It was this overreach by the Black Priests as much as anything else that had provoked the great schism between Free and Sworn churches, and in the aftermath of the wars sparked by that terrible rebellion the Black Priests had been greatly reduced in power. Bit by bit, they had died out, until the death of the last Pontifex of the Black had officially ended the order. To the extent that they thought about it at all, most modern people viewed this as ancient history.

After all, they would say, everyone knew there wasn’t really any such thing as demons.

Brother Nikolai was waiting on the other side of the second grate. There was no key to this one, so it could only be unlocked from the inside, by Brother Nikolai or one of his successors. In his more whimsical moments, the Last Duke wondered what would happen if Brother Nikolai were to suffer an apoplectic fit and die without anyone noticing. Presumably they would have to smash the grate down, if only to retrieve the body.

Brother Nikolai wore soft black robes that fell in deep folds from his shoulders and shrouded him in silence, like a patch of moving shadow. His dark hair was bound in a thick queue, in the Murnskai fashion, but the most striking thing about him was the mask that obscured his face. It was a flattened oval with narrow slits for the eyes and mouth, surfaced with a thousand tiny chips of black volcanic glass, like a dark gem with innumerable facets. A tiny spot of light from Orlanko’s lantern was reflected in each facet, so Brother Nikolai’s face was alive with a thousand pinprick fireflies that danced and wove in unison as the lantern swung from the duke’s hand.

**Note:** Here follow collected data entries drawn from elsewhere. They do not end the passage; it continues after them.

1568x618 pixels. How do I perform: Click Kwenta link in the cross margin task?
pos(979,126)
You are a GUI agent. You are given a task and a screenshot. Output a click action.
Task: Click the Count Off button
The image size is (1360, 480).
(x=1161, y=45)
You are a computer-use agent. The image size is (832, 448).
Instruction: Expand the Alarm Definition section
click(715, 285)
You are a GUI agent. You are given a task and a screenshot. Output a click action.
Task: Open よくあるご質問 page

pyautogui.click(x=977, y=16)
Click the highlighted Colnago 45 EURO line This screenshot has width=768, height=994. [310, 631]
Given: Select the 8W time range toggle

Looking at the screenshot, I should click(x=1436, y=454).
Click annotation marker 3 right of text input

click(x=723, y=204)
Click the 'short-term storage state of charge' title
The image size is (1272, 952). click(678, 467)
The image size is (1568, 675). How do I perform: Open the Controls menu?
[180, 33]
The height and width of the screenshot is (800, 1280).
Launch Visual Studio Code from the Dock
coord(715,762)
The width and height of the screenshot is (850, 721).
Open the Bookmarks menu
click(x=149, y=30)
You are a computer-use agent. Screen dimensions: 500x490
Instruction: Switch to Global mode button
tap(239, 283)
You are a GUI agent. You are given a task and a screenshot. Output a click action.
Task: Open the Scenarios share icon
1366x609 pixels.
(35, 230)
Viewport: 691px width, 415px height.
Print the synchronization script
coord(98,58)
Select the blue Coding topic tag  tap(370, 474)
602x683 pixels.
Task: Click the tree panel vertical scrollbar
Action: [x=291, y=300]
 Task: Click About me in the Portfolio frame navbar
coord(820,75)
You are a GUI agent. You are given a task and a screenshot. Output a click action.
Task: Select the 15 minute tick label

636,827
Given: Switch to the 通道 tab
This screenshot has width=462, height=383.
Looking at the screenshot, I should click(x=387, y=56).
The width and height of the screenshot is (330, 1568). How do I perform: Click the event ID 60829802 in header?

He was a Priest of the Black. Or a subpriest, or sub-subpriest, or something similar. Orlanko had never been able to parse the arcane hierarchies of Elysium, but he assumed that Brother Nikolai must be fairly lowly to be given such a dull assignment. He was something like a lighthouse keeper, for a very peculiar lighthouse, one that lived in the dark below the Cobweb.

“Brother,” Orlanko said, with a polite nod.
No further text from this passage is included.